What is missing in all of this is any indication that because the Times doesn’t cover bad-news-for-Obama stories the paper is misleading its readers. There is nary a hint that its “analysis” pieces (i.e., the op-eds on the front page) are flawed because they omit storylines unfavorable to the side for which the Times is rooting. Hoyt never would suggest that because the Times studiously refused during the campaign to cover Obama’s radical associations that the voters received a false portrait of precisely who they were electing.

Indeed, with the departure from the pages of the Times of Bill Kristol — who in his once-a-week column would sneak in a bit of news here and there that the Times readers would otherwise have been unaware of, causing untold confusion at breakfast tables on the Upper West Side (“Reverend Who?”) — the Times acts as a perfectly sealed bubble for the Left elites. They can peruse its pages with no mention of Republican health care plans. (Republicans don’t have ideas, you know.) They can enjoy the ludicrously oversampled polls which mask Obama’s plummeting popularity. They can be reassured that town hall attendees are kooks and crackpots. It is pure bliss for the liberal readers.
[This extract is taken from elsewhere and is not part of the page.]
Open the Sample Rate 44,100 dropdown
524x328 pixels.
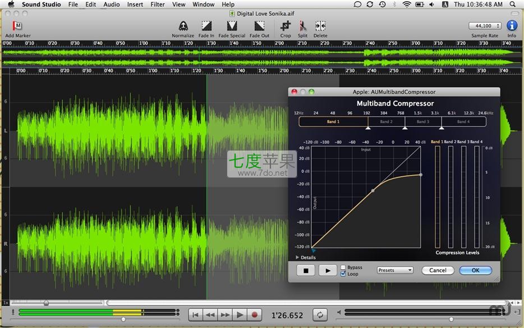click(x=484, y=26)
It’s not news, of course. News is the complete picture of the world’s events, not a carefully sliced and diced version of it. Hoyt’s not going to get into all that because the public editor isn’t paid by the public but by the Times. And they have to keep up appearances. “All the news that’s fit to print,” they say. Unfortunately, Hoyt never tells us that the Times has long ago determined that what’s fit to print is whatever brings assurance and comfort to its liberal staff and equally liberal readership.